In this study, based on the principle of periodontal ligament distraction osteogenesis, we successfully to remove the teeth vertically, and promote the formation of new alveolar bone under the root, thereby achieved site preservation. Within 4 weeks, the average of tooth distraction was 7 mm with mobility degree of II, without obvious root absorption, periodontal inflammation and other adverse reactions. The comparison among the three groups showed that there was no significant difference between the BOG group and the NH group in term of the maintenance of the alveolar ridge height, while the alveolar ridge height absorption of DDE group was significantly lower than that of the two control groups. For preservation of the alveolar crest width, the DDE group was obviously better than the NH group and the BOG group. For preservation of the middle and lingual alveolar ridge width, the effect of DDE group was similar to that of BOG group, which was significantly better thanNH group.
Recalling the healing mechanism of extraction socket, it showed that 5–8 days after extraction, immature bone began to fill the extraction sockets and its sharp bony ridge on edge conducted absorption and reconstruction. After one month, two-thirds of extraction socket was filled by fibrous bone, and then transited to mature bone, which caused the reduction in height and width of alveolar ridge. Some studies showed the decrease of buccolingual alveolar ridge crest width in extraction socket could persist for about one year and reduce to 50% [16]. The bone loss of alveolar crest on buccal side was most remarkable [17, 18]. Min S et al. [19] found 3 months after tooth extraction, the alveolar bone were lost nearly two-thirds at the 1 mm level below alveolar bone crest, while at the ≥3 mm level below alveolar bone crest, bone preservation could up to over three-quarters. Thus, the bone loss of buccal bone plate in extraction socket was the main causing of the height decrease of alveolar ridge, particularly significant in width loss of alveolarridge.

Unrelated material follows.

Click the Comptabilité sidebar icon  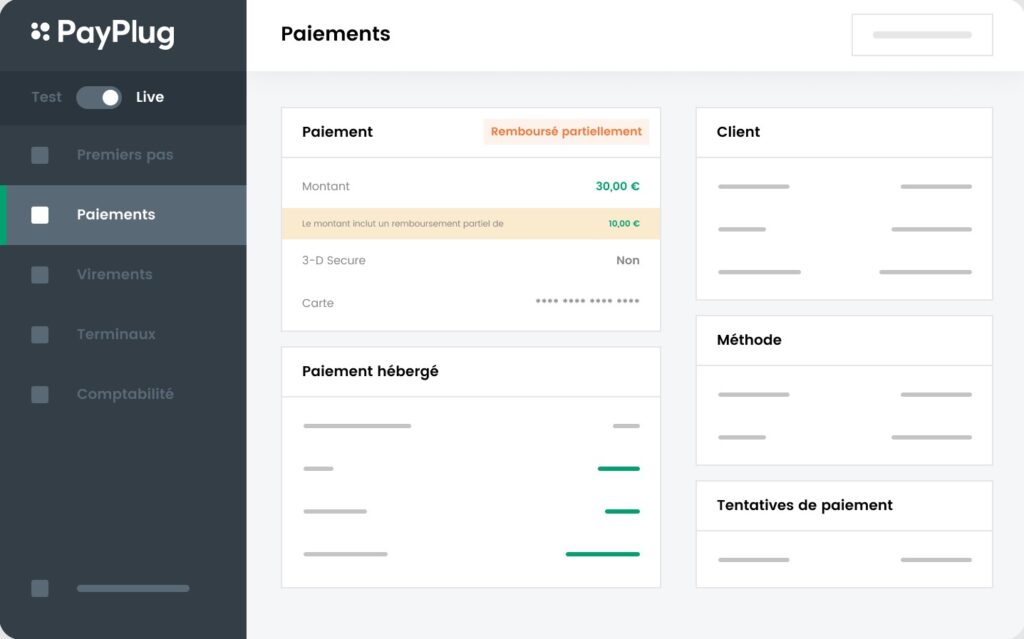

In this study, three months after tooth extraction, at 1 mm level below alveolar bone crest, the alveolar bone loss of NH group reached 69.9%, which was consistent with the previous studies. While the alveolar bone loss in DDE group was about one-third, and the loss in BOG group was one-half. It significantly showed that the alveolar ridge height was higher than that of the other groups. Therefore, we found that DDE could better keep bone height, especially the height of buccal bone plate, so that better keep of the alveolar ridge width. In addition, this study clarified that vertical periodontal ligament distraction osteogenesis could effectively accumulate new bone on the traction root side. New bone gradually filled extraction socket along with the constantly upward traction of the teeth, which was more conducive to maintain the height and width of alveolar ridge in extraction area. In the future, we expect to be able to pull out the teeth at a faster rate, and to dive deeper into the potential of periodontal ligament.
Conclusion
This study demonstrated that DDE could be regarded as a preferable method for alveolar ridge preservation, when compared with NH or Bio-Oss bone dust implant and GBR after traditional tooth extraction.
Conflict of interest
The authors declare no conflict of interest.
Footnotes
Acknowledgments
This study was supported by the National Natural Science Foundation of China (Grant No. 81271164).